Some records
================================

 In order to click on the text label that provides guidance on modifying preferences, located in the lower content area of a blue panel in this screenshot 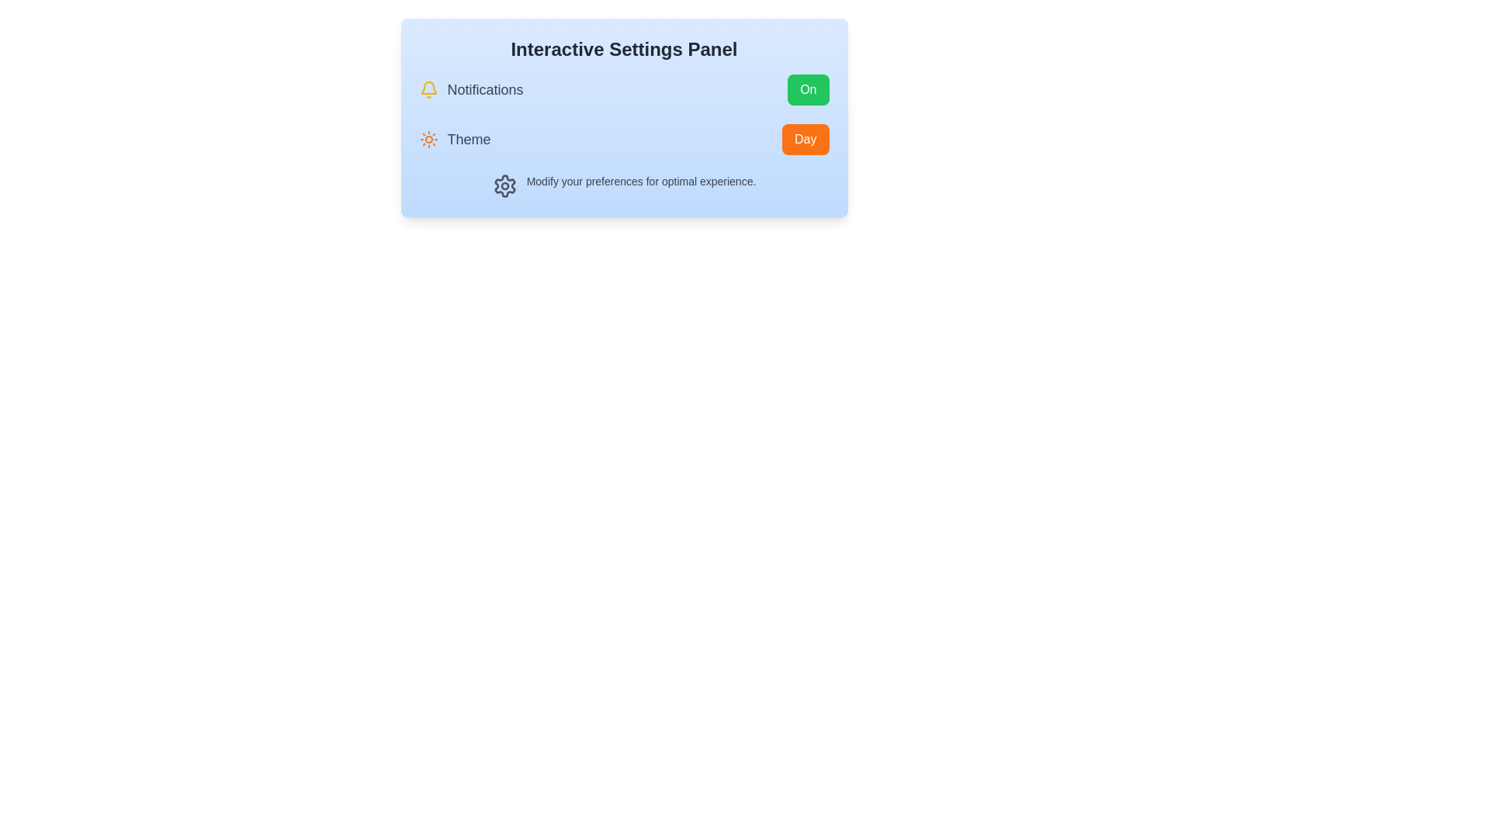, I will do `click(641, 185)`.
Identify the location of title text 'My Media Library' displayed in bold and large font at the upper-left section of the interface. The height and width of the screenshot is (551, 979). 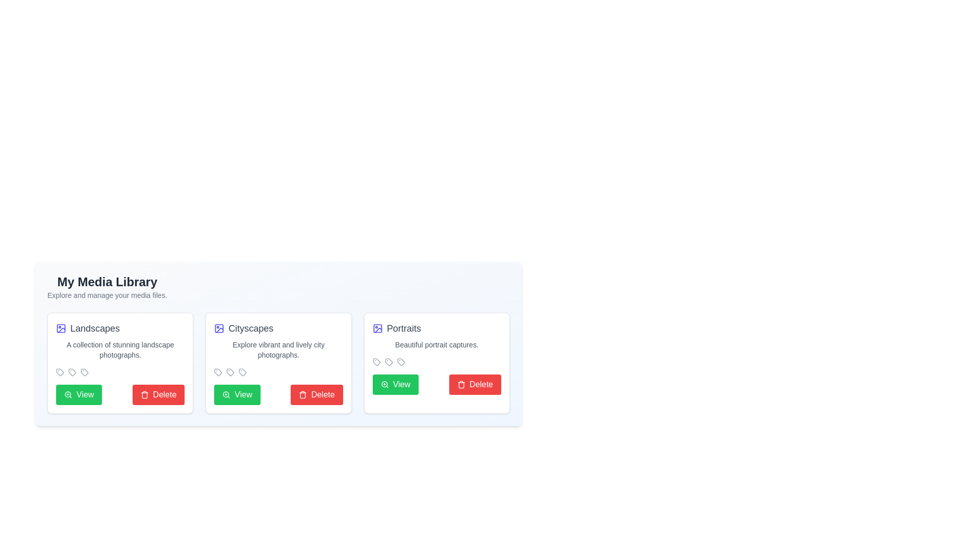
(107, 281).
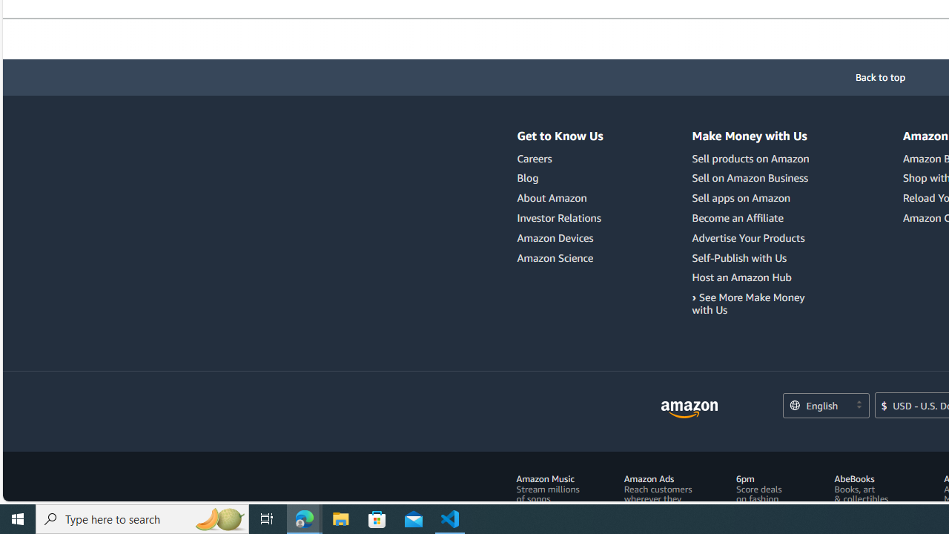 Image resolution: width=949 pixels, height=534 pixels. What do you see at coordinates (551, 197) in the screenshot?
I see `'About Amazon'` at bounding box center [551, 197].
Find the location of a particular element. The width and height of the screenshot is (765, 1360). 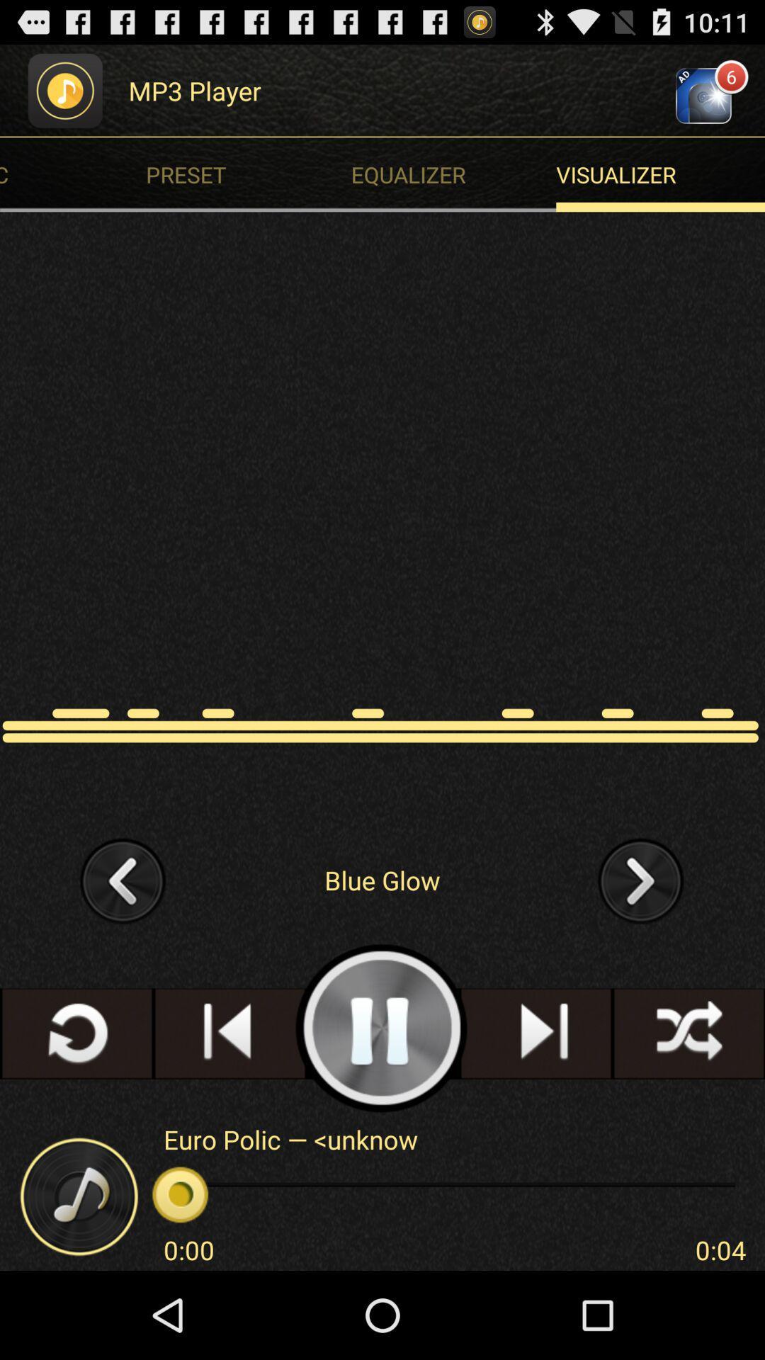

equalizer radio button is located at coordinates (457, 173).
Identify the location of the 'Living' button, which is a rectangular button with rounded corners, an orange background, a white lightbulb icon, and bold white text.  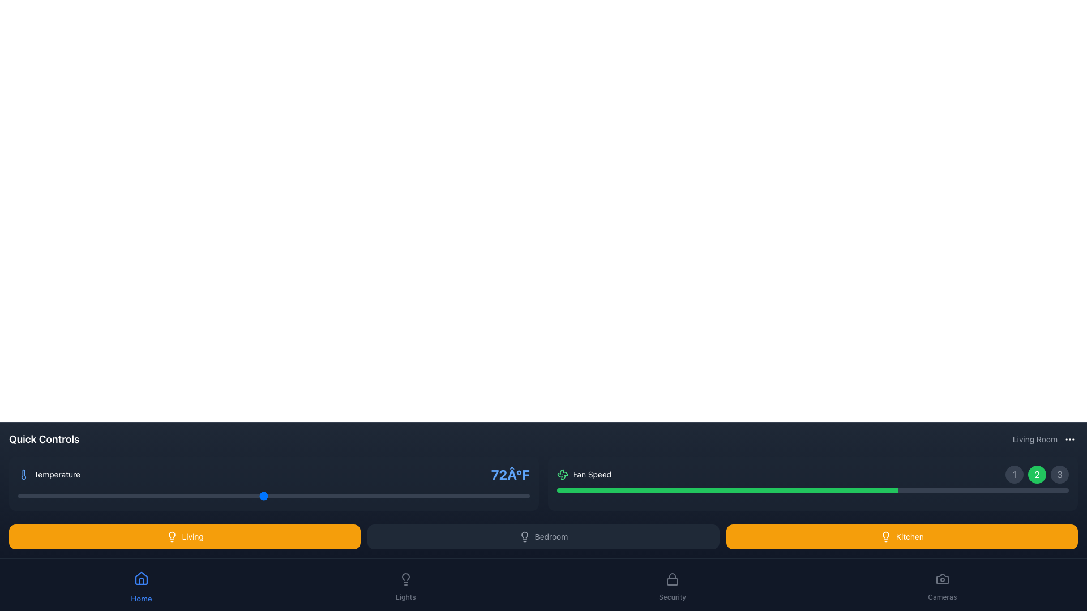
(184, 536).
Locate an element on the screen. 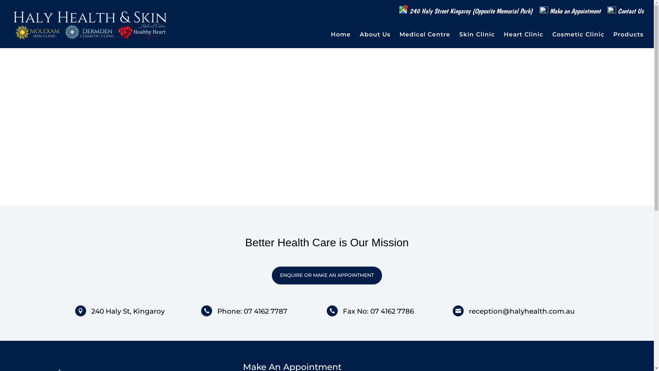  'Skin Clinic' is located at coordinates (477, 40).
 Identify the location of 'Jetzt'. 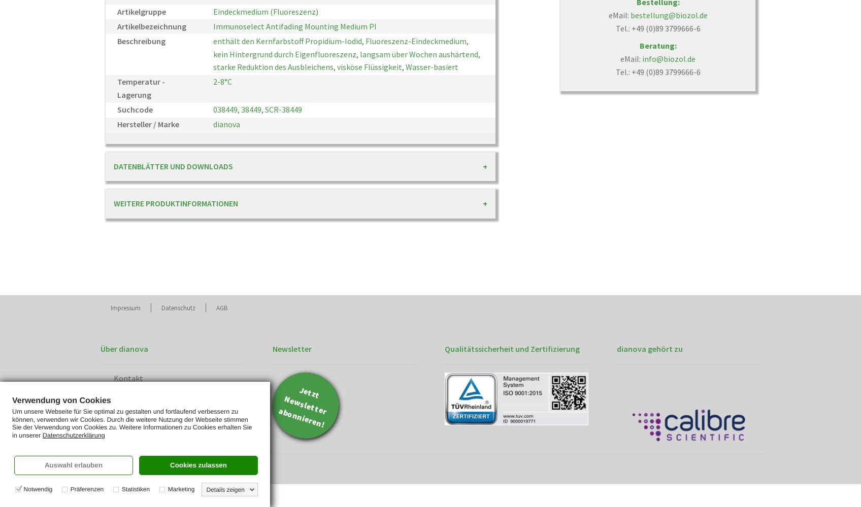
(309, 393).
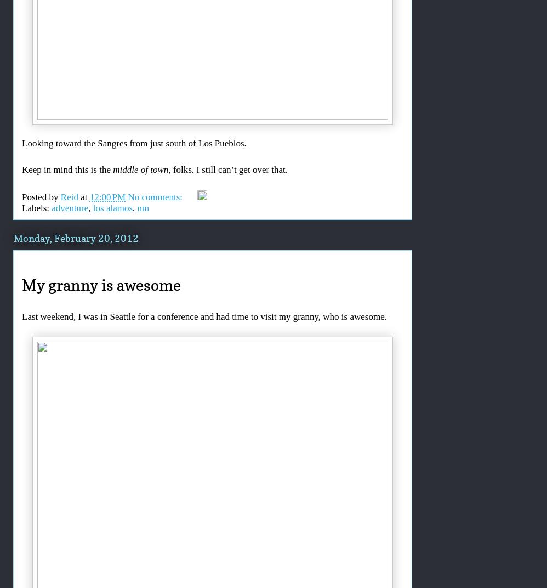 This screenshot has height=588, width=547. Describe the element at coordinates (70, 208) in the screenshot. I see `'adventure'` at that location.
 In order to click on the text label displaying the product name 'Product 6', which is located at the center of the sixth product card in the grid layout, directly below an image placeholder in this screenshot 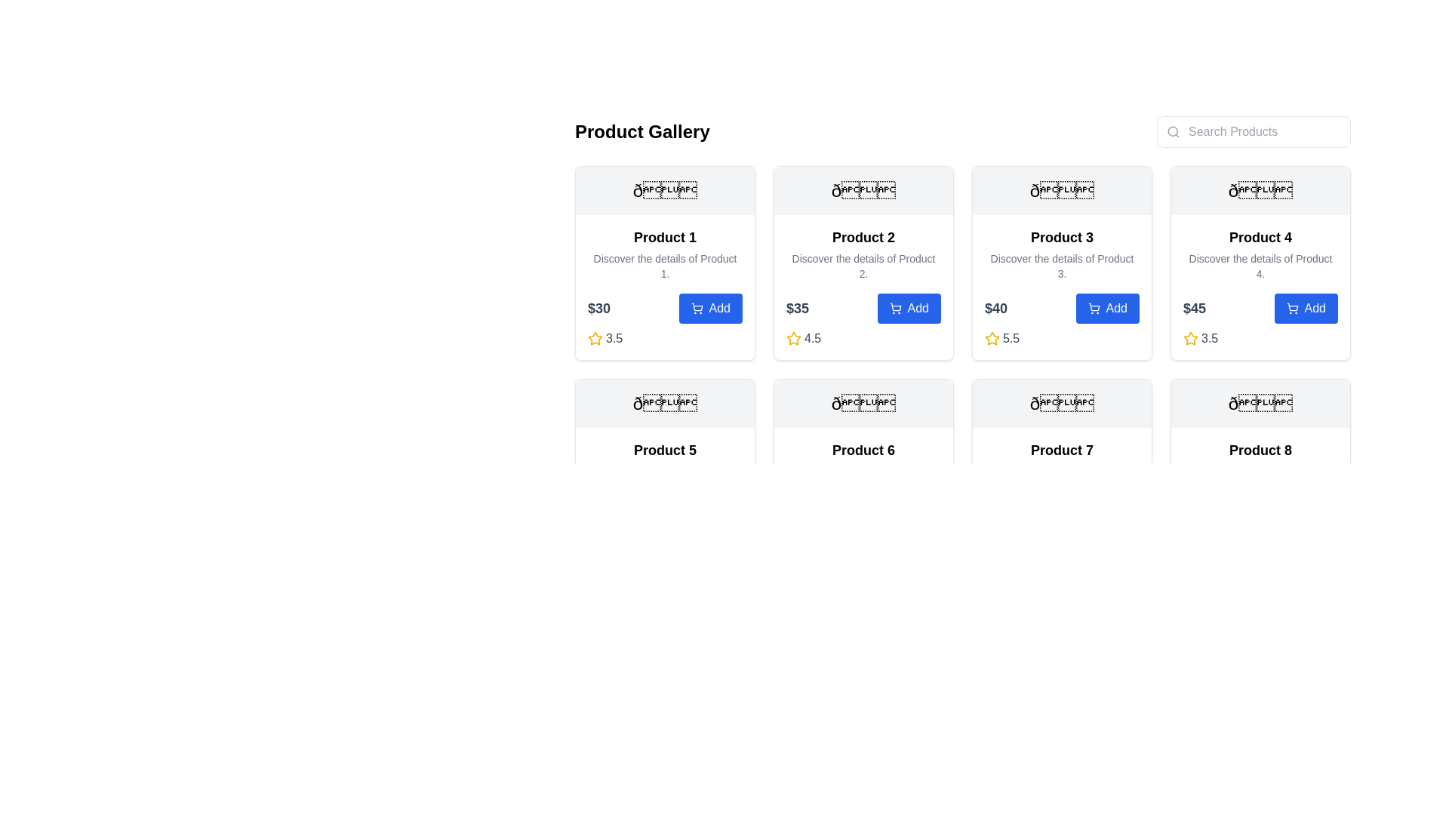, I will do `click(863, 450)`.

================================

### Exercise goal
Arrange the records as a JSON list of strings with one string per line, starting at the line that contains "Find the location" and ending after the line that contains "(184, 536).", and leave out blank lines. Omit the pictures from the answer.

### Solution
[
  "Find the location of a particular element. The width and height of the screenshot is (765, 1360). ",
  "equalizer radio button is located at coordinates (457, 173).",
  "Identify the location of the 'Living' button, which is a rectangular button with rounded corners, an orange background, a white lightbulb icon, and bold white text.  ",
  "(184, 536)."
]